Han pasado veinticuatro horas desde que viesen como las llamas consumían toda su vida, pero Rafael Sánchez y Gabriela Valera siguen sin asimilar la “terrible pesadilla” que les obliga a “empezar de cero”. En solo unas horas el fuego acabó con tres años de trabajo, los que tardaron en reformar una vivienda en cuyo interior solo quedan cenizas. “No sabemos qué pudo haber pasado.
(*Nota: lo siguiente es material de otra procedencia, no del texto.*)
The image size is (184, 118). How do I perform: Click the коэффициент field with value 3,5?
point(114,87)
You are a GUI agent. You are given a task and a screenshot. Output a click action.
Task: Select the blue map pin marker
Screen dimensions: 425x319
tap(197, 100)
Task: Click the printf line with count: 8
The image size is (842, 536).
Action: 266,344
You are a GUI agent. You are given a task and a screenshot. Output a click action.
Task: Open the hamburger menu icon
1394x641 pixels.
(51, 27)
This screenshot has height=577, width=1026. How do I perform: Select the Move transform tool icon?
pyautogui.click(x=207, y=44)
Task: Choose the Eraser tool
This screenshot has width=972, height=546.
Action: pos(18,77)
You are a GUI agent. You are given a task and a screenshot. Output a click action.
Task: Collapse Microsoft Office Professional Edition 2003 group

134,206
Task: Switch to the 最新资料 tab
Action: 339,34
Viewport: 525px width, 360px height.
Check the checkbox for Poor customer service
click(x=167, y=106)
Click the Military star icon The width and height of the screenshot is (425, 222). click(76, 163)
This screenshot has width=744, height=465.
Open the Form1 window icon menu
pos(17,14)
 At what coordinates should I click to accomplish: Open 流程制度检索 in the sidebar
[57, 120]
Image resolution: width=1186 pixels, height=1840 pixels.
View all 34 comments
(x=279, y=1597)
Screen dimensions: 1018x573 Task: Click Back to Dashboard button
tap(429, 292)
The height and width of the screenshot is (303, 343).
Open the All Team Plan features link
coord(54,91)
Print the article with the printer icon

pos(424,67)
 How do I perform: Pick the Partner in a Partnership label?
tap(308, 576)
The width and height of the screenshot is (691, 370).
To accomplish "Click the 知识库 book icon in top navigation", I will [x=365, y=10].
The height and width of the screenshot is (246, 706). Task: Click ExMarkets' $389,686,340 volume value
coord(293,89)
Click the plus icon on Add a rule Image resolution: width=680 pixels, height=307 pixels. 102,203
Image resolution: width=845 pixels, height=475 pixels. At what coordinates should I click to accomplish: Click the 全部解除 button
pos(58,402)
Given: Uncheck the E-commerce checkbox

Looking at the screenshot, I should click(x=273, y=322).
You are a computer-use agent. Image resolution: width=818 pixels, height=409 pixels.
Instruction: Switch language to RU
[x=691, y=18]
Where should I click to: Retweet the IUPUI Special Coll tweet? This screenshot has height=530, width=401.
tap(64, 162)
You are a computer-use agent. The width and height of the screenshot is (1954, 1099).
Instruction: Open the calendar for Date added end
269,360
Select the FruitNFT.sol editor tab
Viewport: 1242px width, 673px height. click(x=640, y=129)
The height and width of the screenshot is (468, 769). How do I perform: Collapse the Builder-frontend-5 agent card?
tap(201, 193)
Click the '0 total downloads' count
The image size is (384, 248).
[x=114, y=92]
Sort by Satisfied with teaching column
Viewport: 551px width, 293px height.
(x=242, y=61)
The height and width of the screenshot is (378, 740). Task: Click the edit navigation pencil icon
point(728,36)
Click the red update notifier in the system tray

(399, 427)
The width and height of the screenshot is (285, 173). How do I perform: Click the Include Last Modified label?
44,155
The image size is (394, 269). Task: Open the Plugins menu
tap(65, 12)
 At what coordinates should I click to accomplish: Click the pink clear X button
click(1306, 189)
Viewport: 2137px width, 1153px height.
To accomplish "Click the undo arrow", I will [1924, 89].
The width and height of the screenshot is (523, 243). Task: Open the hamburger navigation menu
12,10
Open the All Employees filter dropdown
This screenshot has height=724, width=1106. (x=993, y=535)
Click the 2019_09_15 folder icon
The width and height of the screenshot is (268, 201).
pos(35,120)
No había nada en la casa que pudiese causar el incendio”, aseguran. La instalación eléctrica había sido renovada hacía unos años, al igual que el tejado. Prácticamente toda la estructura era de madera, lo que provocó que las llamas se extendiesen con rapidez. “Fue un momento. Muy fuerte y rápido”, recuerda Valera.

En el domicilio se encontraban su madre y su hijo pequeño, Lucas. “Estaban viendo la tele y mi madre vio el humo por debajo de la puerta. Llamó a mi suegra y fue ella quien puso una escalera para que saliesen por la ventana”, explica. Ellos llegaron tan solo unos minutos después desde Pola de Siero, a donde habían ido a realizar unos trámites. Cuando vio su casa en llamas, Sánchez no se lo pensó dos veces. Tenían extintores en el interior por lo que entró para intentar controlar el incendio, pero la intensidad de las llamas se lo impidió. A ciegas se golpeó con una viga y desorientado consiguió salir de la vivienda. Fue trasladado al hospital, donde recibió el alta por la tarde. “Ves como todo se va a perder y no lo piensas. Cualquiera hubiera hecho lo mismo”, asegura.

El incendio ha acabado con toda su vida. No tienen ropa, enseres, muebles… “Tenemos que volver a empezar de cero”, afirma Valera. Será la segunda vez que lo hagan. Hace tres años decidieron dejar Venezuela, de donde ella es originaria y trasladarse a Asturias. “Mi suegra es venezolana, aunque su marido es asturiano. Siempre iban y venían, en una de esas conocí a mi marido”, relata.

En un principio decidieron quedarse a vivir allí, pero la situación política y económica del país, así como el nacimiento de su primer hijo, les llevó a trasladarse a Villaviciosa. Estuvieron más de un año en casa de los padres de Sánchez y en junio del año pasado, tras completar la reforma, se trasladaron a su casa, esa que el lunes fue consumida por las llamas y que en cuanto puedan quiere volver a recuperar. “Nuestra idea es poder reconstruirla”, afirman.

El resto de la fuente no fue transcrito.